Does a very big node will reduce the performance of graphlab?

User 2616 | 11/16/2015, 8:48:56 AM

I've read the source code of graphlab recently, and i am confusing that when there is a vertex contains million or billion edges point to, it would not be split into other process, does this will be a bottleneck of performance? if not, how does it work? i don't know whether it is convenient to tell me the detail of this. thank you!


User 2603 | 11/16/2015, 12:49:46 PM

graphlab does not use the vertex-cut ?

User 2616 | 11/16/2015, 2:03:01 PM

@lyysdy as far as i read, i am afraid so~ the code shows that edges owned by the target vertex and the ghost vertex only occurs on the boundary of other process.

User 1592 | 11/17/2015, 1:51:10 PM

Hi, I would split the answer into two.

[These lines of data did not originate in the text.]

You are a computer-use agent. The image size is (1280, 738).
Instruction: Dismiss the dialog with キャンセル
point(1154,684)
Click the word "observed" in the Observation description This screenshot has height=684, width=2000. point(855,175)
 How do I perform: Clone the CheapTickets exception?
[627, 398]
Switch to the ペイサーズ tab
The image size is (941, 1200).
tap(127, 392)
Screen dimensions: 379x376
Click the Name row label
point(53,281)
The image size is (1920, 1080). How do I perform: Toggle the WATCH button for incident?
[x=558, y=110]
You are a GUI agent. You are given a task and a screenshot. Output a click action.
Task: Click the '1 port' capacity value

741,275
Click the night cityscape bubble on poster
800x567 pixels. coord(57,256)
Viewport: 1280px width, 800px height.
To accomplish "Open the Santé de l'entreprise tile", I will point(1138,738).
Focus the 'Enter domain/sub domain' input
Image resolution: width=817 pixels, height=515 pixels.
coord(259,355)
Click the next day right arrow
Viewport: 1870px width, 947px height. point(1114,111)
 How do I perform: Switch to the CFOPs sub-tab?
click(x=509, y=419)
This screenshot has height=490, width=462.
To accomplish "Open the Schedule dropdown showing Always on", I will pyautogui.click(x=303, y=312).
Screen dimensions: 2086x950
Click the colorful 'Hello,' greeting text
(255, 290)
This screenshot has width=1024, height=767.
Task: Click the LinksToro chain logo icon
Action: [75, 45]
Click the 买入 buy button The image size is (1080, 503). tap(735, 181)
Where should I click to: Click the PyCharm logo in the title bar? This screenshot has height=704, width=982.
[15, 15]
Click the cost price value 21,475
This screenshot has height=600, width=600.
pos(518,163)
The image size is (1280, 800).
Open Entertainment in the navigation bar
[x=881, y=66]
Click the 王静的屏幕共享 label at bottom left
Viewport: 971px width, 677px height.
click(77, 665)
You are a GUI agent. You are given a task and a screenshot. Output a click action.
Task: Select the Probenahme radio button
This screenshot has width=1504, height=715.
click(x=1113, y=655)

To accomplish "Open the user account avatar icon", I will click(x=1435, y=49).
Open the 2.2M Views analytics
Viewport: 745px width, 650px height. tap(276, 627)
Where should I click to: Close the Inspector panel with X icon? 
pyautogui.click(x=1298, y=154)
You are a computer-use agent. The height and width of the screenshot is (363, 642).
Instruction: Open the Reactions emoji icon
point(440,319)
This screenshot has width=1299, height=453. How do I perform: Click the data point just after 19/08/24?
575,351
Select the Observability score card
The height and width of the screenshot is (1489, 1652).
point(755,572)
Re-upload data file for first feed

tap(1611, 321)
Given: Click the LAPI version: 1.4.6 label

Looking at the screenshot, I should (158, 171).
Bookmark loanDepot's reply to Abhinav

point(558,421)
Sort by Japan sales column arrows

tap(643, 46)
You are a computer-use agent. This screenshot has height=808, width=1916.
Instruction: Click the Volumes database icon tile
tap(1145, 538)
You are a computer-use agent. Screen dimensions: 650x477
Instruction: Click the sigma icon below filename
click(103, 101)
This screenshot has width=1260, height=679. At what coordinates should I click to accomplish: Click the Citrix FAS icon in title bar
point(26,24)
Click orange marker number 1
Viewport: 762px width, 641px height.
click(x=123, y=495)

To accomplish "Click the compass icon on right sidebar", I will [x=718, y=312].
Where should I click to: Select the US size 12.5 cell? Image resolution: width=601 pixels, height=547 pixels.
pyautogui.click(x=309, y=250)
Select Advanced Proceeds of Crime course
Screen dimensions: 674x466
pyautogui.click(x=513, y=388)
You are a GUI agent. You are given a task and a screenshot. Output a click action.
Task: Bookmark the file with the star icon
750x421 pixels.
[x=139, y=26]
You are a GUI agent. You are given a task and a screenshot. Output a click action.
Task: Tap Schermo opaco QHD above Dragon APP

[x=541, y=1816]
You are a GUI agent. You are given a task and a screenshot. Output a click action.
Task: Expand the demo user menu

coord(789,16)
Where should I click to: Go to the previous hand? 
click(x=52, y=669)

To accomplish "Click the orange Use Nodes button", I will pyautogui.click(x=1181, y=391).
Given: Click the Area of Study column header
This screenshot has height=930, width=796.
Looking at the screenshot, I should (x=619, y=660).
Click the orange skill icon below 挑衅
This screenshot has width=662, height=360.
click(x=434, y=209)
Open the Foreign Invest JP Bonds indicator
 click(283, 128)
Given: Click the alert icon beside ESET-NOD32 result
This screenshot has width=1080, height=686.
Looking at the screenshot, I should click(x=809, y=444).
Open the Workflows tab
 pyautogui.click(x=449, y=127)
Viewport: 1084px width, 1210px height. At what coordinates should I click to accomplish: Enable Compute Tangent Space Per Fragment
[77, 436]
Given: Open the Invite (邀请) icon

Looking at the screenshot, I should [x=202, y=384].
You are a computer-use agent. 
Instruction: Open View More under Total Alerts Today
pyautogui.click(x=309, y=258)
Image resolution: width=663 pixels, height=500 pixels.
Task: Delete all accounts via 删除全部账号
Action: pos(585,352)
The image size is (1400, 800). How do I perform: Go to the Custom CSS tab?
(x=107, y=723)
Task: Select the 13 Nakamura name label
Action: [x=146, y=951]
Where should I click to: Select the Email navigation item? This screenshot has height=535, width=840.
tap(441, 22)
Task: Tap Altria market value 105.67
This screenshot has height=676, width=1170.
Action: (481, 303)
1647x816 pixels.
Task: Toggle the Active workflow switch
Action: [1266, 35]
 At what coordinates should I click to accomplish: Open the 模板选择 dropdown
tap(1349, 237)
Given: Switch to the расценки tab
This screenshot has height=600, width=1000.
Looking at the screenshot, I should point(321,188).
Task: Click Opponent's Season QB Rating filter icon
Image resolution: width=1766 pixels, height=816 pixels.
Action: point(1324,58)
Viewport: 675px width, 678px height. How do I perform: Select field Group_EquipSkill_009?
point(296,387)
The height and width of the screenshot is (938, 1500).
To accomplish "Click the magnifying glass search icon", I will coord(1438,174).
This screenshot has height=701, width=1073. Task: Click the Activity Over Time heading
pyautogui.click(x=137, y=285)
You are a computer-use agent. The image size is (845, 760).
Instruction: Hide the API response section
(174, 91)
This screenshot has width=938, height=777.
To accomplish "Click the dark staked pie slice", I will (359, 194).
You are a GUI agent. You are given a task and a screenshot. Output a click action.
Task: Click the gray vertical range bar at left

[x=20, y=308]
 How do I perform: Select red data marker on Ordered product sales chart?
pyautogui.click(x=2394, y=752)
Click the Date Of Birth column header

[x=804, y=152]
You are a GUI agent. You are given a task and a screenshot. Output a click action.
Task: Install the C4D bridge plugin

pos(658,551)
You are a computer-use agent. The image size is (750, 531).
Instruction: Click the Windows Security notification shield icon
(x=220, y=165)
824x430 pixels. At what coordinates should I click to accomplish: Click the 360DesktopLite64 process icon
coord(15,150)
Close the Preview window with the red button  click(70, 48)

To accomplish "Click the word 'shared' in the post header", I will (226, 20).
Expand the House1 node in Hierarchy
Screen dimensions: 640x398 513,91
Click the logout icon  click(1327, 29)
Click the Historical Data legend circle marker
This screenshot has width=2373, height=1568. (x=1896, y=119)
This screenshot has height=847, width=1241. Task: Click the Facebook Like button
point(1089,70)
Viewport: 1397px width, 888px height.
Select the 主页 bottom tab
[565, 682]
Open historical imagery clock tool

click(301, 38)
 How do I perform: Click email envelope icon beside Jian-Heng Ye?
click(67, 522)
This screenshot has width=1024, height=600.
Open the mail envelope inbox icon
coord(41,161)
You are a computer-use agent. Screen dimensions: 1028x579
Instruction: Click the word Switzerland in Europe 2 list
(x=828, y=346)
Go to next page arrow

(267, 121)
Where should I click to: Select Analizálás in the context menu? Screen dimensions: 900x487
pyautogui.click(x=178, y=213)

Our latest GraphLab Create can handle up to hundreds of billions of edges on a single machine. We also have a distributed version that can scale to even larger graphs. See the following customer talk video:

I guess your question addresses our older code base PowerGraph. I suggest reading the following paper which explains our gather -apply-scatter model: In a nutshell, if a node has billion of edges those will be distributed to multiple machines and the node state will be replicated among those machines.

User 2616 | 11/17/2015, 2:21:49 PM

@Danny Bickson Thank you very much! The contents on the page is very useful and i am downloading the paper on the website to read later. Papers and the sourcecode i've read seems too old. And I have another question is that does the software have a real-time version so that we can construct the distribute graph while getting the inputs? Thanks for your excellent products~

User 1592 | 11/18/2015, 8:22:57 AM

User 2616 | 11/18/2015, 8:50:42 AM

@"Danny Bickson" aha,maybe your team will develop a new version so that it can be used in real-time work in the future~ :p

thanks again for your reply on such late time in your timezone,good night~